Having lived through Bolshevik brutalism as well as America’s New Deal fiascos, Ayn Rand warned in her brilliant polemic Atlas Shrugged that appeals to emergency inevitably empower either unsavory autocrats or unreasoning incompetents. The Left’s Rule of Gut is all the more dangerous given their inscrutable devotion to the cult of the political savior. Whether as youth admiringly looking upon the iconic visage of revolutionary Che Guevara, or as older generations fondly recalling fireside-chatter FDR, Democrats and their Leftist base turn not to reasonable stewards of power, but at the gut level dream of charismatic, decisive deliverers of salvation. Perhaps it is only slightly more tragic for a banana republic to produce a Castro or Chavez than it is for the United States to beget a starry-eyed bungler like Carter or Obama.
What then stands as an antidote to the twin appeals of emergency and charismatic deliverance? Many people dismiss today’s conservative movement out-of-hand because they buy the idea that Republicans are beholden to big business and that conservatives are under the undue influence of social “wedge” issues. But while the political Left relies on emotional appeal to further a hazy end of “progress” shared by the political bedfellows of victimhood, American conservatives look to widely-established and long-standing traditions as the means to preserve national well-being. Broadly considered, these traditions share the spirit of and are inclusive of the Rule of Law.

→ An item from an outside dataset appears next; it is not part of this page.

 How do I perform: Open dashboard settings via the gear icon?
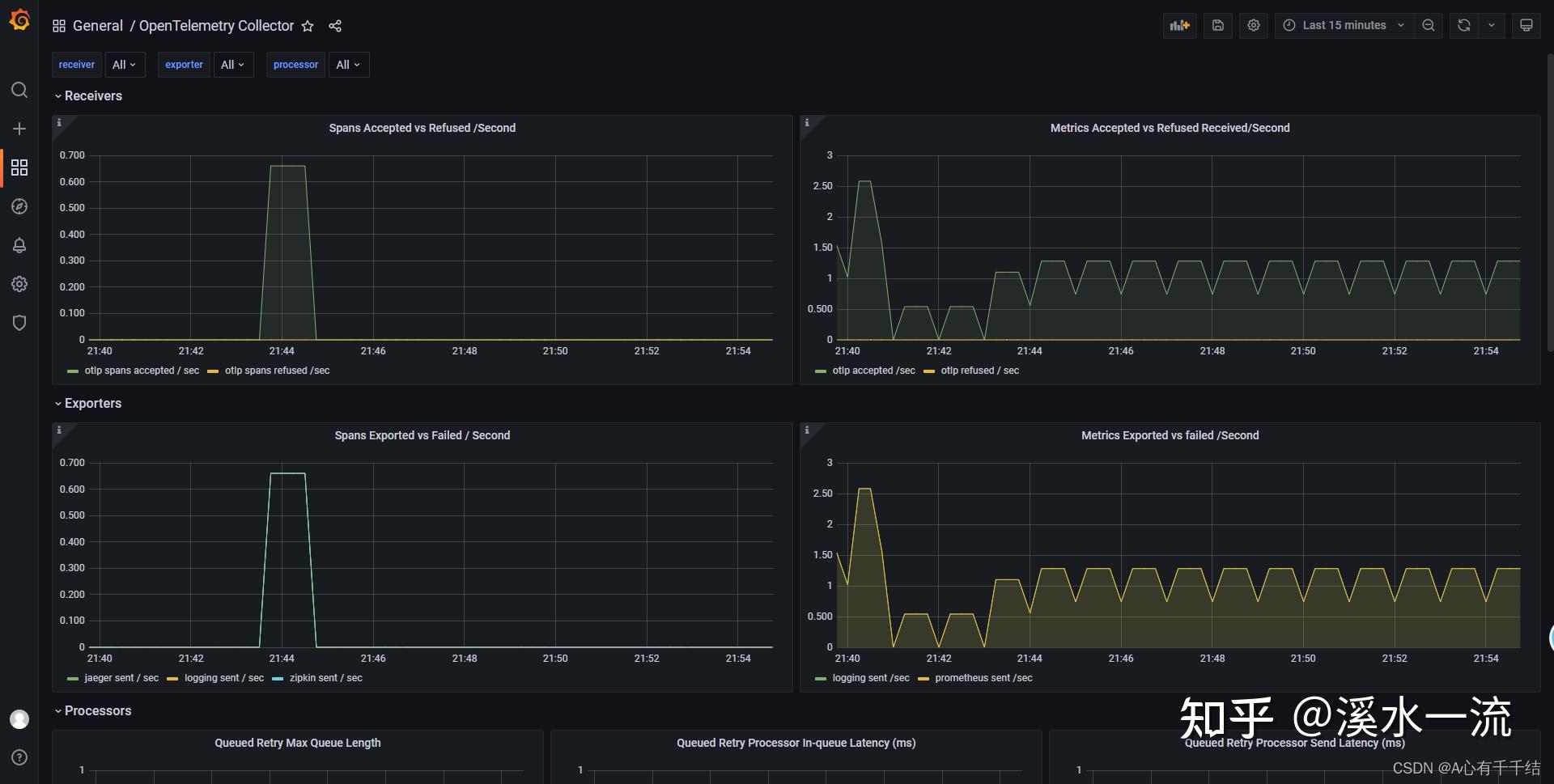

The decisive factor in favor of conservatism may be the question of ends and means. Not only are the ends of the Left mistaken, the means of achieving their ends leave us vulnerable to the imperfections of alliance-wrangling. As Thomas Sowell effectively notes in Conflict of Visions, the ends are paramount to the Left, but the means are the key focus of conservatives. With an aim to preserving the integrity of process rather than seeking to guarantee a specific result outright, the conservative vision offers the greatest chance of behavioral accountability from our leaders. Conservative constituents demand fidelity to function, but liberal politicians, supposing a backdrop of knock-down, drag-out class war, must satisfy their constituents’ identity-based grievances by any means necessary. And more often then not, the sausage-making that begets vaunted progress for the Left is deleterious to the national interest.
Its a paradox that those on the Left, who seek change by Rule of Gut, will always remain unsatisfied by their side’s inability to effect the immediate gratification they seek. But we, whether at the election polls or in the course of day-to-day life, can avoid that frustration by choosing to live under the Rule of Law instead of the Rule of Gut.